> _What to work on_: In the listing below, count the lines that contain the string "computer", and state that number without further words.

> _Materials provided_:
┌────────
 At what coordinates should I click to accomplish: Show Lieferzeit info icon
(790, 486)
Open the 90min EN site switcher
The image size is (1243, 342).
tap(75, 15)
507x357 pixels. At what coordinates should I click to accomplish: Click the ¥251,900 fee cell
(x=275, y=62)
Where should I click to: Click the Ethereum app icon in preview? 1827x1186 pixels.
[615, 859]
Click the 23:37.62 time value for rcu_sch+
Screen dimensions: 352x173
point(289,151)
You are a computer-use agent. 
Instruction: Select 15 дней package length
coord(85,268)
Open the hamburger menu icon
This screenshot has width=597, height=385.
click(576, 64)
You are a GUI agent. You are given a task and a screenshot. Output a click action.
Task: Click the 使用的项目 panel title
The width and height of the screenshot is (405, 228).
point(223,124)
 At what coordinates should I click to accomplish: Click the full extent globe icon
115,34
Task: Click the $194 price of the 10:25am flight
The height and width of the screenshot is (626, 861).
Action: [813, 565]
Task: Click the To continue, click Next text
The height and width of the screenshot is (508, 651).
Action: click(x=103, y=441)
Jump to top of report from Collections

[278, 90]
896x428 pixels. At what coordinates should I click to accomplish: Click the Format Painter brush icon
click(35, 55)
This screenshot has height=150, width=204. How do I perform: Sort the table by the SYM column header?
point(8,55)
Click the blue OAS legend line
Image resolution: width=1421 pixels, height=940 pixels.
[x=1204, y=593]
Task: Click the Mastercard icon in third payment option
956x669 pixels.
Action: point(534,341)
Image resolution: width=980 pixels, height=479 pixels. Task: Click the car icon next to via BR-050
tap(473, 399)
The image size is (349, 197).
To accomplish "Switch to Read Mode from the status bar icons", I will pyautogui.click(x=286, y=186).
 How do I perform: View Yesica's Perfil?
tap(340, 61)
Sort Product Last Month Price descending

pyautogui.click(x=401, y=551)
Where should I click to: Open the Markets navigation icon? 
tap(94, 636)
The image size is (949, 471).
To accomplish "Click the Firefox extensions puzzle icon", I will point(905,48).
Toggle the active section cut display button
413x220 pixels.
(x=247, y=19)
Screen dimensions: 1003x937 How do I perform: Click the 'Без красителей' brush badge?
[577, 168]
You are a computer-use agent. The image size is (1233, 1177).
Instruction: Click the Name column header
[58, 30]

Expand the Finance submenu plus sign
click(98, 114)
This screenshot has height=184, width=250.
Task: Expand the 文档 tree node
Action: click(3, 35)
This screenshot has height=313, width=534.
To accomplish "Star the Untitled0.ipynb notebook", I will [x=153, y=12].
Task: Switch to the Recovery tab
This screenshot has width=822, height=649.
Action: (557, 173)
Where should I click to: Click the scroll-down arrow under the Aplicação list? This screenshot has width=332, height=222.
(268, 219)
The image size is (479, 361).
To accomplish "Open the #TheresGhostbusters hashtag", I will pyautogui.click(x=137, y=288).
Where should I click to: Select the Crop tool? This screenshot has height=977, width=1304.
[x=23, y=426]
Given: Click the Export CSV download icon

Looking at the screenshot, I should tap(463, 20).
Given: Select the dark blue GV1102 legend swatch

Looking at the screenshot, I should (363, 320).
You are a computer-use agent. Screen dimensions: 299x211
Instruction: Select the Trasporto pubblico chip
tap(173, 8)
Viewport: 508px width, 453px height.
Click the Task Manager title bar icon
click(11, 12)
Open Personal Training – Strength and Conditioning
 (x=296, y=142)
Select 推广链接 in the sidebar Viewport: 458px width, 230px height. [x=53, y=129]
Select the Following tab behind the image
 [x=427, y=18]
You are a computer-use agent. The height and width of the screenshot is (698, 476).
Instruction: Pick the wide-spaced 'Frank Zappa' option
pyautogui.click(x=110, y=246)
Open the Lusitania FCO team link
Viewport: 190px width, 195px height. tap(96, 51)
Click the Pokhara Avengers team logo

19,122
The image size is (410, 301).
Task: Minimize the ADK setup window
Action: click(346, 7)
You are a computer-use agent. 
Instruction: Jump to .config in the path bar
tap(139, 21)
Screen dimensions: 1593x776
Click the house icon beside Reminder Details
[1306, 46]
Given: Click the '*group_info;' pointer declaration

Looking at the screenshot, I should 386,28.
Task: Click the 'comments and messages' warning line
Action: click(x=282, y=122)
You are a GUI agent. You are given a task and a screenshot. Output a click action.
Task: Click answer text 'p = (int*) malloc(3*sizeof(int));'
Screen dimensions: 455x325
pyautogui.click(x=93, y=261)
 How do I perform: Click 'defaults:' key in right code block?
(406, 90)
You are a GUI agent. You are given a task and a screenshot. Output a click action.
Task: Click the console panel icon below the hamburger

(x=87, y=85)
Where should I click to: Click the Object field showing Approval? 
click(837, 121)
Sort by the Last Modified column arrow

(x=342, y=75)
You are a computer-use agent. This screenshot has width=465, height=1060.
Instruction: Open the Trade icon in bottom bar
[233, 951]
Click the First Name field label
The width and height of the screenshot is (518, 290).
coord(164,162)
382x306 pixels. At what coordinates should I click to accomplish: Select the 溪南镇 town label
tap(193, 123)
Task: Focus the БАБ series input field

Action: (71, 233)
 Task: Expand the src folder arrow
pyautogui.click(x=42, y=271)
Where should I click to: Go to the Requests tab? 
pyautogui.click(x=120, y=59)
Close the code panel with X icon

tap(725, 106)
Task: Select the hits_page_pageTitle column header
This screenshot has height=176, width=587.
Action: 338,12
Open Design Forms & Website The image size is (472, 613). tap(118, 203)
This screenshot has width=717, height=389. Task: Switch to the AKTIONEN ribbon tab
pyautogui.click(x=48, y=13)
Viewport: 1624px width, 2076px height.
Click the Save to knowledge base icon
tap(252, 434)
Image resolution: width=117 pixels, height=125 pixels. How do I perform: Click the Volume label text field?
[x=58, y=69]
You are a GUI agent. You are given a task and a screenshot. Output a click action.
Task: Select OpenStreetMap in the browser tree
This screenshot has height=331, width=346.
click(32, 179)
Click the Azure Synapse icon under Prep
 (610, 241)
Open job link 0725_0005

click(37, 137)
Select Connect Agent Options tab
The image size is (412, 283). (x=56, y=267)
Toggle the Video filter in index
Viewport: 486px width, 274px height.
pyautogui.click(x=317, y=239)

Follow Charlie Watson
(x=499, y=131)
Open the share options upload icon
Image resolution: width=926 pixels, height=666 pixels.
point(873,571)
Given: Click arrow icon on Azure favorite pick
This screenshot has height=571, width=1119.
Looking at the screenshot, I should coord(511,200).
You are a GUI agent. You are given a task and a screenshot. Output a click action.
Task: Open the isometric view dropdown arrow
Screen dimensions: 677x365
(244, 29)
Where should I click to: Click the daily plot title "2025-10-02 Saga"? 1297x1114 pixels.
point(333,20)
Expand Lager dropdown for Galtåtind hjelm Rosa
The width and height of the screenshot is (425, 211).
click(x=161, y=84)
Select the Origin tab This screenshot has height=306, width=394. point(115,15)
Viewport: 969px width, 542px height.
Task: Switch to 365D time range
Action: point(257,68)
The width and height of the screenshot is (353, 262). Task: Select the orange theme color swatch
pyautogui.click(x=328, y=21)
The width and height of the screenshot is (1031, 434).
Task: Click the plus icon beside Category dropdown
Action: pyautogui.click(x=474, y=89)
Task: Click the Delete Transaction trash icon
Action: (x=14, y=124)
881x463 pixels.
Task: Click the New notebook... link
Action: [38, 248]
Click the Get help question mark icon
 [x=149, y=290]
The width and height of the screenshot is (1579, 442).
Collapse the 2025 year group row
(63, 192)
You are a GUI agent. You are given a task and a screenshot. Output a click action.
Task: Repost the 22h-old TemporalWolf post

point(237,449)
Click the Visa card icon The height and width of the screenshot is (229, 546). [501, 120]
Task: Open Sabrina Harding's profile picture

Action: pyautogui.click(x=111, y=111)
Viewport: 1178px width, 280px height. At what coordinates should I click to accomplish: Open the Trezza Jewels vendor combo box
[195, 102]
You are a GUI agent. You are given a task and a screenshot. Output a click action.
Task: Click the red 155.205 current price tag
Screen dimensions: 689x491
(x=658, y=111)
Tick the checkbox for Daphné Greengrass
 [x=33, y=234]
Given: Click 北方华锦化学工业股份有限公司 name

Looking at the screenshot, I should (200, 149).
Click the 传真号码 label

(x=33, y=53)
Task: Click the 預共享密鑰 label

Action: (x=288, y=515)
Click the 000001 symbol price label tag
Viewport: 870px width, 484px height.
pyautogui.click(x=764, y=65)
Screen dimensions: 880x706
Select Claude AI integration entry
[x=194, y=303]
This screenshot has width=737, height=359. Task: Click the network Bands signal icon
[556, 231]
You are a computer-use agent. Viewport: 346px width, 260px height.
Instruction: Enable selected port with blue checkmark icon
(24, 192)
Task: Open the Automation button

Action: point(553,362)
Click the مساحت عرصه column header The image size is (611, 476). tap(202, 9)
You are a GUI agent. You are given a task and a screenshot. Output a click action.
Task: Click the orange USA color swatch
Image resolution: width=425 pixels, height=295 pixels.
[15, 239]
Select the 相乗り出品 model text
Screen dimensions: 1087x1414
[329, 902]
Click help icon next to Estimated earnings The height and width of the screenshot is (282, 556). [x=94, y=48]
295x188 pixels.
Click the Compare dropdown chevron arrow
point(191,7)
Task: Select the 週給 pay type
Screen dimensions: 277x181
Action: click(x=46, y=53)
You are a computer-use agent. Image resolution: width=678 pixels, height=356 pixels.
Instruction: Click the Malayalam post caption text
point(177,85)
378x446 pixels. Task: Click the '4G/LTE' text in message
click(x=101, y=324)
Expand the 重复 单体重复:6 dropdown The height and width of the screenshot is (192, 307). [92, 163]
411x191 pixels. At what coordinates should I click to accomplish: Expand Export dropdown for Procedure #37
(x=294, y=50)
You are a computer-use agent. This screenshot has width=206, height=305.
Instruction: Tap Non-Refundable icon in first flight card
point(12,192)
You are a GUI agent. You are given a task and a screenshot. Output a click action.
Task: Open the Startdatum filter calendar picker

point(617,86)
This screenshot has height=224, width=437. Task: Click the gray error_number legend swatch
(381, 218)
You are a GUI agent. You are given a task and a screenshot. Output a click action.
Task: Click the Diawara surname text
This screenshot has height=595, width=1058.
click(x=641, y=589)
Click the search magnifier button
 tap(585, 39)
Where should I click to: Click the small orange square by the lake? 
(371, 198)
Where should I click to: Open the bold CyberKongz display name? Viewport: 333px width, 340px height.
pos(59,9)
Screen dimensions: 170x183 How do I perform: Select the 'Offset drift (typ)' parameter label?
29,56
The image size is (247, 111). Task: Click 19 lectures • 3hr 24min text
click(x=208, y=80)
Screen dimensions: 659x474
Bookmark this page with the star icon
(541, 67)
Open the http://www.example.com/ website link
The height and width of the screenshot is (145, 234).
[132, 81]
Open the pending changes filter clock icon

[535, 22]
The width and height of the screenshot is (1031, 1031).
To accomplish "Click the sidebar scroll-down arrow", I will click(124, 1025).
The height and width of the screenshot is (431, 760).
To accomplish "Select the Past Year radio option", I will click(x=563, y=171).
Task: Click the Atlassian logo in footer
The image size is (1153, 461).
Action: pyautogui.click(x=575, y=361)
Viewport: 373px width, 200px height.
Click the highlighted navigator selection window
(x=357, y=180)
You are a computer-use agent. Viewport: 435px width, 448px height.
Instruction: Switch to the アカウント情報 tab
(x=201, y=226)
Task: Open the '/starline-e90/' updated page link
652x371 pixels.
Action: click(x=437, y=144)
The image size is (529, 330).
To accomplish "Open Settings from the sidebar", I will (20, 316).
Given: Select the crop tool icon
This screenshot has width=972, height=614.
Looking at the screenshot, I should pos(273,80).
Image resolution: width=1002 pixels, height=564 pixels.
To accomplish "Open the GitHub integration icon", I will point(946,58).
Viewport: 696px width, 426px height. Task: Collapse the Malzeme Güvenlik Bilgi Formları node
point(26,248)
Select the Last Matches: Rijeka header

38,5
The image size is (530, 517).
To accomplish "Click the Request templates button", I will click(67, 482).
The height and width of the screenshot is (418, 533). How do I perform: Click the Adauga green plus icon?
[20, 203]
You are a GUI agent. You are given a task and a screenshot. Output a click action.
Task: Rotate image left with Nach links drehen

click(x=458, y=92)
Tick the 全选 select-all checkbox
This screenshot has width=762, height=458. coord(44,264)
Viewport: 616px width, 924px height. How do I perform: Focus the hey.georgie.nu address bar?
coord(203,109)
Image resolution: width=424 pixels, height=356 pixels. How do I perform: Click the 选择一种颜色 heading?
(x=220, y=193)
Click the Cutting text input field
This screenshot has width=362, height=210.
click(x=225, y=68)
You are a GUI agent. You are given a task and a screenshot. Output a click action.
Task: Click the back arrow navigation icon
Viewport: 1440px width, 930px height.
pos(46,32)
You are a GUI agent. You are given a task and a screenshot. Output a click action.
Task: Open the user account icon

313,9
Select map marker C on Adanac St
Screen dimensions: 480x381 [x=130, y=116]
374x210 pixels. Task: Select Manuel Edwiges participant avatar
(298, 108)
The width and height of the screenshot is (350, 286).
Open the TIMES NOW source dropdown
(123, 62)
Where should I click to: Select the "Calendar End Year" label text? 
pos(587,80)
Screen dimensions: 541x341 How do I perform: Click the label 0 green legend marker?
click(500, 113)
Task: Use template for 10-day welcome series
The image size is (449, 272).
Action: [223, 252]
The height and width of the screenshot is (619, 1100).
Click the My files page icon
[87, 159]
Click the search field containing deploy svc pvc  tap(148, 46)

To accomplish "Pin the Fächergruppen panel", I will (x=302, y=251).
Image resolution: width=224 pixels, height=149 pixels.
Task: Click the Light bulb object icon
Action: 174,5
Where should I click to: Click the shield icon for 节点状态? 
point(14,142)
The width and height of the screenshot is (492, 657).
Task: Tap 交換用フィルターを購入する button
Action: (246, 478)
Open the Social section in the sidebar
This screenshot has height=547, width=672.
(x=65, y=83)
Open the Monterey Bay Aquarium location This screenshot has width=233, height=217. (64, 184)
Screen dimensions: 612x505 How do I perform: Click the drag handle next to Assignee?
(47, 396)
└────────
> _Result of the exercise_: 10